__SET OF TASKS__
1. In the remarks on TXU's coal plans and NRG's strategy, how many new coal plants a year does the speaker say Texas needs?
2. Take the remarks on TXU's coal plans and NRG's strategy further, continuing after their final sentence.

__EXCERPT__
— start —

I think on the most important thing, we agree I think with the assessment that most of you on the analysts side have also concluded, which is that the potential risk to us that so much coal is built in Texas that gas comes off the margin, that that's just we cannot envision the scenario where that happens.
So I think among the more aggressive elements of the TXU announcement is the idea that it is all going to be built by 2010.
So I think if you take a more realistic view even if you'd don't probability discount us of when they or whether they can build these things I think the timing is more likely to be staged over a 2011 to 2016 timeframe and then the baseload demand growth in Texas is so great that Texas needs 1.5 to 2 new coal plants a year.
So we feel very comfortable on that front.
Secondly, the big cost advantage that John talks about in his announcement, most of it is the benefit of brownfield over greenfield and if you believe that for TXU then you'll believe it for us, because that is also a key to our redevelopment strategy is brownfield over greenfield.
When you see what price like Coleto Creek clears at for well in excess of replacement costs for a plant with back end controls, the idea that one should be building rather than buying makes a lot of sense.
So we agree with John on that.
Just a couple more things.
I think the main point of differentiation for me in terms of the overall strategy is that NRG has always been -- we have always stated our claim is that we want to be a multifuel fire generator and while coal is in fashion today, I would say that gas was in fashion three years ago and I don't know what TXU wants to be, but we don't want to be the Calpine of coal here.
So we are going to stick to a multifuel strategy.

— end —

__GIVEN RECORDS__
— start —

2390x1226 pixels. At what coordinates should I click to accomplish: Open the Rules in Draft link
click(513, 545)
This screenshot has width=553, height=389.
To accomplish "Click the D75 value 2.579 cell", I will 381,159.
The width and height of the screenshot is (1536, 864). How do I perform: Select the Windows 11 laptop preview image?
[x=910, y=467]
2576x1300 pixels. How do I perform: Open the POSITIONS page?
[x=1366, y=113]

— end —

__OUTPUTS FOR THE TASKS__
1. 1.5 to 2 new coal plants a year.

2.
Paul, I guess the thing that I find most worrisome about the TXU announcement was actually the reaction of the sell side analysts to it in the sense that it reminded me very much of -- I don't if it was 1999 or 2000 and Calpine would announce that instead of having 50,000 megawatts they'd put another 30,000 megawatts under development and at that time the sell side analysts would skip all the intermediate steps and say each 1000 megawatts of development is worth $0.50 per share, ignoring the fact that the stuff all needed to be developed, constructed, operated, and sold at a profit.
I think a lot of the bubble period in the power space in 2000/2002 was resulting from Wall Street being enamored with these growth programs.
So I just hope that this does not unleash a torrent of ill-advised projects like in the last round.
Paul Patterson - Analyst
I hear you.
Just to circle back with you on brownfield development, are you guys looking at anything like that?
Do you see the same sort of cost advantage?
Are you guys coming up with -- they're coming up with pretty low-cost pretty aggressive cost numbers that they are coming in with.
When you guys look at these plants, your own plants and what have you, do you see those kind of opportunities?
David Crane - President and CEO
We definitely see opportunities around our fleet and this may just be a question of style, but I think what one analyst referred to is TXU or John Wilder's characteristic grand gesture, we are a bit reluctant to go down that path because the history of this company, again, I had this aversion to the “bragawatt” concept.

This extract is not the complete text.